PHILADELPHIA — A study of Senegalese women showed that human papillomavirus (HPV) infection was more likely to develop into cervical precancer in women living with human immunodeficiency virus (HIV), according to results published in Cancer Epidemiology, Biomarkers & Prevention, a journal of the American Association for Cancer Research.
The study suggests that in countries like Senegal in West Africa, where cervical cancer screening is not widely available, HIV-positive women may benefit from targeted cervical cancer prevention efforts, said the study’s lead author, Hilary K. Whitham, PhD, MPH, a research associate at the University of Minnesota in Minneapolis.

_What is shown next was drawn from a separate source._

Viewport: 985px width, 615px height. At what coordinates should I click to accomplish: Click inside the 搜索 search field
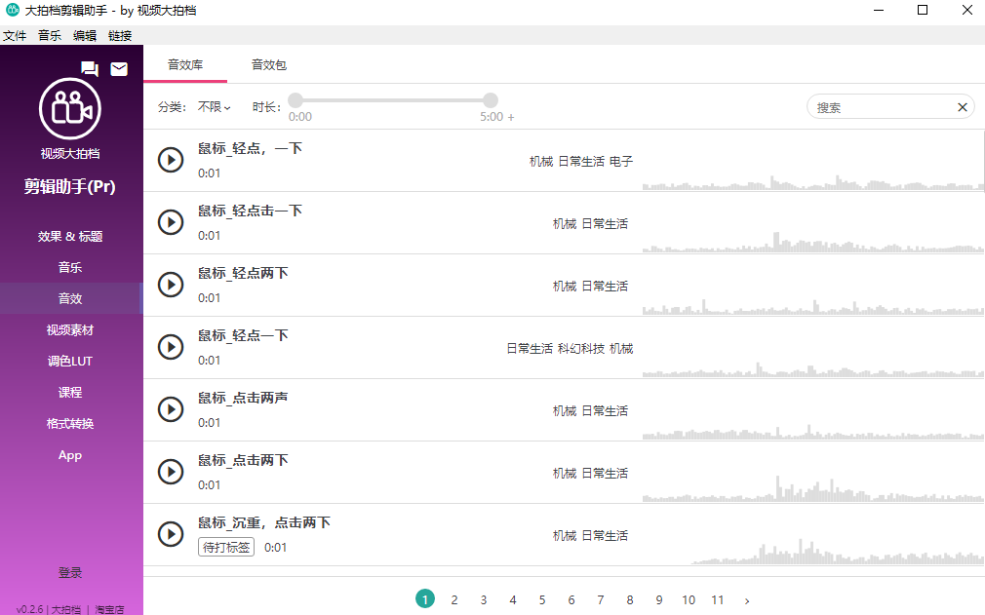[x=878, y=107]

Whitham explained that while most HPV infections are cleared by the body’s immune system, persistent HPV infection can lead to the development of precancerous lesions and cervical cancer. Previous research has indicated that HIV-positive women face an increased risk of HPV infection, precancerous lesions, and cervical cancer compared with HIV-negative women.
In order to increase understanding of the way HPV infection progresses, and to compare its progression in HIV-negative and HIV-positive women, Whitham and colleagues analyzed data from six studies conducted from 1994 to 2010 in Senegal, where HIV is endemic. They followed 1,320 women for an average of two years, testing them for HPV and cervical abnormalities approximately every four months. At each clinic visit, women were characterized as normal, HPV-positive, or HSIL (HPV-positive with high-grade squamous intraepithelial lesions, a precancerous lesion that may progress to cervical cancer if untreated).
The study showed that HIV-positive women had higher rates of acquiring HPV, and lower rates of clearing HPV infection, than HIV-negative women.
Women whose immune systems were compromised by HIV were also more likely to have HPV infection progress to precancer, the study indicated. For instance, HIV-positive women were 2.55 times more likely to have their HPV infection progress to HSIL than HIV-negative women. Whitham explained that as HIV ravages the body’s immune system, “HPV goes unchecked, replicating quickly and developing abnormal lesions which can progress to cancer.”
Whitham said she expects that the results of this study would be similar in women from other countries, especially other sub-Saharan African nations with high HIV rates. However, she said, further studies would be required to confirm the findings and to account for behavioral differences between populations such as smoking, birth control use, and age at first sexual activity.
“In areas where cervical cancer screening is not widely available and HIV prevalence is high, these findings highlight that targeted screening of the high-risk HIV-positive population may provide an important step in cervical cancer prevention,” Whitham said. “These results also highlight that HPV vaccination of young women prior to HIV infection is an important preventive measure.”
Whitham said a limitation of the study is that much of the data predated the widespread use of antiretroviral therapy, which limited the researchers’ capacity to analyze the effects of those treatments on HPV progression. She added that as HIV-positive women now live longer due to antiretroviral therapy, they may face further increased risk of cervical cancer due to additional time to acquire HPV and for precancerous lesions to progress to cervical cancer. This highlights the importance of developing cervical cancer prevention strategies in areas where HIV is endemic, Whitham said.
This study was funded by the University of Minnesota’s Doctoral Dissertation Award and grants from the National Institutes of Health. Whitham declares no conflicts of interest.